=== Task to carry out ===
Each line of the data that mentions the string "computer" needs to be identified and copied.

━━ Study material

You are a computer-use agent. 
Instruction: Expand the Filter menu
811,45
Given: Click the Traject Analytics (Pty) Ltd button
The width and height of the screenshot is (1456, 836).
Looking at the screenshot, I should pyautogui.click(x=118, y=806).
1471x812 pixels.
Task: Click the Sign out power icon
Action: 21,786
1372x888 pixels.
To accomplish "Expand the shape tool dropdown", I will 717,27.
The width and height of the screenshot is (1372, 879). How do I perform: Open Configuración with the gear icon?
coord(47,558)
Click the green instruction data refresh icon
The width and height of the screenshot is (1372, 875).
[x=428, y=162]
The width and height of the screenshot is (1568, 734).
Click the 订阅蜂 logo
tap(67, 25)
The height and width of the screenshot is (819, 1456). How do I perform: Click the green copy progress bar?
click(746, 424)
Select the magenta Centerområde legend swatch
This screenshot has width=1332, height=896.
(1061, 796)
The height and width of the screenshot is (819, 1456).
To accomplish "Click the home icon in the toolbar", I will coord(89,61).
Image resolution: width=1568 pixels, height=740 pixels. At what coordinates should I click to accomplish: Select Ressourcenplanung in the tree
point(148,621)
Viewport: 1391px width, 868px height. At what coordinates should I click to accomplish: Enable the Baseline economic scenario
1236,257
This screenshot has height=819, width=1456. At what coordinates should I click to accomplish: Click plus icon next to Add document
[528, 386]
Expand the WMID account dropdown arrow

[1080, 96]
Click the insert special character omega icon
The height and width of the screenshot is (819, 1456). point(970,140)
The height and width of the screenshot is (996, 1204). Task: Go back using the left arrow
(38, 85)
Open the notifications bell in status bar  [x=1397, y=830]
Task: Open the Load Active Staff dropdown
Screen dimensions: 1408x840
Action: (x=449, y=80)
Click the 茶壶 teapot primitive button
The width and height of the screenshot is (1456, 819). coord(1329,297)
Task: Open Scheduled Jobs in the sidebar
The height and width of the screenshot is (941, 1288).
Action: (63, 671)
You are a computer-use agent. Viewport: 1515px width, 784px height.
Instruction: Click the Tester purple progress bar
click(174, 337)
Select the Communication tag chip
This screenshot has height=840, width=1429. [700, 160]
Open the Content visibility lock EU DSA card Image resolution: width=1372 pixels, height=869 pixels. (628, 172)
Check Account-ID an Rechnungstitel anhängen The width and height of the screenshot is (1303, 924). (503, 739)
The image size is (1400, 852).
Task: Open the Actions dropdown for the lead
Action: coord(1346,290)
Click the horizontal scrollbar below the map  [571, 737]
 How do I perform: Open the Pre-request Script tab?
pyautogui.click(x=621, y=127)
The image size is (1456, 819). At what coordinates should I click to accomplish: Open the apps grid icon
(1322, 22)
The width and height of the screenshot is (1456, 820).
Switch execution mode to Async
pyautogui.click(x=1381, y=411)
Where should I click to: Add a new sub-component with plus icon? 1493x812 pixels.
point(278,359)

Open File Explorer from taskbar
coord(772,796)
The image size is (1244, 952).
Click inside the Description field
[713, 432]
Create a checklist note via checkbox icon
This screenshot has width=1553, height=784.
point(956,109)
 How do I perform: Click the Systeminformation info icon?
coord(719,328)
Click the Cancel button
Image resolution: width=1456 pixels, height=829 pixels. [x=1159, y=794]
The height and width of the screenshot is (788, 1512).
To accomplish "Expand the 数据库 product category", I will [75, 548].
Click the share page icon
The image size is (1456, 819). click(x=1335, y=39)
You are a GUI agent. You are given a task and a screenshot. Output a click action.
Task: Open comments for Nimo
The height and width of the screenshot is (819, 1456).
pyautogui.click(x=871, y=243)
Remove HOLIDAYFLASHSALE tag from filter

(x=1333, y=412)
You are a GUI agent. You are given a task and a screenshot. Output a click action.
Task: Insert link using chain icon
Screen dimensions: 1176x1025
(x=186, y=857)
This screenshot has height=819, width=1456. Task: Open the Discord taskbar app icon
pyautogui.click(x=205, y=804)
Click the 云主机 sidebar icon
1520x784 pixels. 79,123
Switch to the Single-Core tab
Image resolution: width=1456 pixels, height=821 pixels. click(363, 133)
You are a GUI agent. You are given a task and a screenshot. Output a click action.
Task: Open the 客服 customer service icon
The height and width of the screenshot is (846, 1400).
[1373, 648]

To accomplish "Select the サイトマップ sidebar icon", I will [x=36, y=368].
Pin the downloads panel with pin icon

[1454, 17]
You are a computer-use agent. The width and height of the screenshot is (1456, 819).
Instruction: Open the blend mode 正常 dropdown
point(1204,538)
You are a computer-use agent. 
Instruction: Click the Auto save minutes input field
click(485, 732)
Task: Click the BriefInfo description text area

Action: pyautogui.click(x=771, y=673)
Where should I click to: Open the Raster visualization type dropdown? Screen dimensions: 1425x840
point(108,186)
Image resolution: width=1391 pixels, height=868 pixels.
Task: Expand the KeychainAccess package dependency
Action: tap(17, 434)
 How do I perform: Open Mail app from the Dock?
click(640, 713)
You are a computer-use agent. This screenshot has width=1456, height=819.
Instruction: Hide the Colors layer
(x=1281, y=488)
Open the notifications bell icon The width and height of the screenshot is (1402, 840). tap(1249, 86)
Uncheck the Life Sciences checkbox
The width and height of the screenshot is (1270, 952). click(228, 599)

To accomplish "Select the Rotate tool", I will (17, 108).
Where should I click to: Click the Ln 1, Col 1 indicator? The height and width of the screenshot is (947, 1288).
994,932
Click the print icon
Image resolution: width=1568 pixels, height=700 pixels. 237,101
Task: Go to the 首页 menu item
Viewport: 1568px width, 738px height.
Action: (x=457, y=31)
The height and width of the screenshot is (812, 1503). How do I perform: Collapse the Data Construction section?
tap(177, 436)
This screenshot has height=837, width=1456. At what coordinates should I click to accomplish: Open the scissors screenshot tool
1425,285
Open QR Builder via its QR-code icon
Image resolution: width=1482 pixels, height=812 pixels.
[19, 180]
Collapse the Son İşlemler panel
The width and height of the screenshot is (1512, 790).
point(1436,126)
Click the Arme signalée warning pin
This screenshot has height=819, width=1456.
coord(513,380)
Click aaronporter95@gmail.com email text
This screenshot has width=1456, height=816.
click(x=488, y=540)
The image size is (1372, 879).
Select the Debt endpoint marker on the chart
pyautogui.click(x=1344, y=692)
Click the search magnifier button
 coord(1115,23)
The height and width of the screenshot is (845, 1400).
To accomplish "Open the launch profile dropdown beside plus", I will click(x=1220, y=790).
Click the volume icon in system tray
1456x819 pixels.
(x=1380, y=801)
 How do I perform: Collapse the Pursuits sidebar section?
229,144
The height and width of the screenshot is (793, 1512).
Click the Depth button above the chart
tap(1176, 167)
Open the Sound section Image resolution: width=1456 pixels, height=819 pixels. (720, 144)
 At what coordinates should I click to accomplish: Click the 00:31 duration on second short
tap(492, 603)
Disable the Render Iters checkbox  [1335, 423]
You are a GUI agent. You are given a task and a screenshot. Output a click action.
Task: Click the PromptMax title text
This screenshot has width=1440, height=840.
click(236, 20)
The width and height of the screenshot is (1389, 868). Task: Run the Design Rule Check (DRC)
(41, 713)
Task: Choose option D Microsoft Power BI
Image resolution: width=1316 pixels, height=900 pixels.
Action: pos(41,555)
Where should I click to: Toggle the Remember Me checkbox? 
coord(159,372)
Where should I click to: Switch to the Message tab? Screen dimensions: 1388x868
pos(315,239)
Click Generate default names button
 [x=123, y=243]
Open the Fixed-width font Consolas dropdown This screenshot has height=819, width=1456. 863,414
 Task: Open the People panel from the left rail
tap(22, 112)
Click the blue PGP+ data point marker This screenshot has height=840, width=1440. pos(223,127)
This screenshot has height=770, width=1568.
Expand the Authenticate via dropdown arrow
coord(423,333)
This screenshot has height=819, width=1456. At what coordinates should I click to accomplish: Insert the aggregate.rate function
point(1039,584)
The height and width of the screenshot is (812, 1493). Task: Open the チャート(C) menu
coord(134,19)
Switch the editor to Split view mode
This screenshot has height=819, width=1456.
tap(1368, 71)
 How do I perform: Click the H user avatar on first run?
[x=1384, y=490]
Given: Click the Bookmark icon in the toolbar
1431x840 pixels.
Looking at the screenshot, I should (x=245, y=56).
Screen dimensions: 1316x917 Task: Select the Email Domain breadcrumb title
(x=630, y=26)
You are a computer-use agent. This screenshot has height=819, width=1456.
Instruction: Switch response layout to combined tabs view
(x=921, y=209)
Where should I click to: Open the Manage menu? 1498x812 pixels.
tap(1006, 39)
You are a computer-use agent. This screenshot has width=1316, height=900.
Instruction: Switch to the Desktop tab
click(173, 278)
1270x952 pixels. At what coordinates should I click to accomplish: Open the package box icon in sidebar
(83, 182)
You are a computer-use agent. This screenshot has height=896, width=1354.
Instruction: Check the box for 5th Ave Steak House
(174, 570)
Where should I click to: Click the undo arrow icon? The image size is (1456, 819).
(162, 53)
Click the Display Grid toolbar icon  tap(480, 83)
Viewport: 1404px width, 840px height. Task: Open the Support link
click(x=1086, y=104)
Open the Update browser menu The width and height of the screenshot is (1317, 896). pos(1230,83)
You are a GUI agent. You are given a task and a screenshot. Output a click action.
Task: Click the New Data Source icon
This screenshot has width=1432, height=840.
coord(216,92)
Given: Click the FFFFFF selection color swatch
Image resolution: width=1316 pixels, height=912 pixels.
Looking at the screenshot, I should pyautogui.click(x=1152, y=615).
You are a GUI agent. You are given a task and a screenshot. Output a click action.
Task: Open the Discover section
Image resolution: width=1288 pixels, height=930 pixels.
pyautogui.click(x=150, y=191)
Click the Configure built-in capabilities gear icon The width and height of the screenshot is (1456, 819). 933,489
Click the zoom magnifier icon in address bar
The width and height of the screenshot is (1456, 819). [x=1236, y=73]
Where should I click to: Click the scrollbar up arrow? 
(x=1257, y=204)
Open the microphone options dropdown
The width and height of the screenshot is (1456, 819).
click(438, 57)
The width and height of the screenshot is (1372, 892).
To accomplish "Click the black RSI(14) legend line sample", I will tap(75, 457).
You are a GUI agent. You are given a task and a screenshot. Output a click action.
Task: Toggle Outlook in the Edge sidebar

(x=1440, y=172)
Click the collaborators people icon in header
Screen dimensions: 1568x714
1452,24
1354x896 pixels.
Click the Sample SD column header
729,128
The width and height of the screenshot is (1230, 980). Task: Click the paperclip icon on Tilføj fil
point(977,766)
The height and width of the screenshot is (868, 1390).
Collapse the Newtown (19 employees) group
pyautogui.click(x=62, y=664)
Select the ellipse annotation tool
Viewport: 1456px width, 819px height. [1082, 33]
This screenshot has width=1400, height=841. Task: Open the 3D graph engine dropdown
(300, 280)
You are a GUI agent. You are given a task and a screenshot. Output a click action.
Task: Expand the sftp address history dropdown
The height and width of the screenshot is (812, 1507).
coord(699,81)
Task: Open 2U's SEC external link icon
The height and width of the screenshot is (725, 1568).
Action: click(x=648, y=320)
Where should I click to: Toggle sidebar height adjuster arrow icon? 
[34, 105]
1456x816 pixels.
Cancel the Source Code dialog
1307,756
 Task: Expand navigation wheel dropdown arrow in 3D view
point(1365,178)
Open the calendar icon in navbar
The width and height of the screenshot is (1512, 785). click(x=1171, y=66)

━━━━

=== Answer space ===
You are a computer-use agent. 
You are a computer-use agent. Viewport: 1515px width, 784px height.
You are a computer-use agent. The width and height of the screenshot is (1456, 819).
You are a computer-use agent. 
You are a computer-use agent. This screenshot has width=1456, height=819.
You are a computer-use agent. This screenshot has height=819, width=1456.
You are a computer-use agent. This screenshot has width=1316, height=900.
You are a computer-use agent. This screenshot has height=896, width=1354.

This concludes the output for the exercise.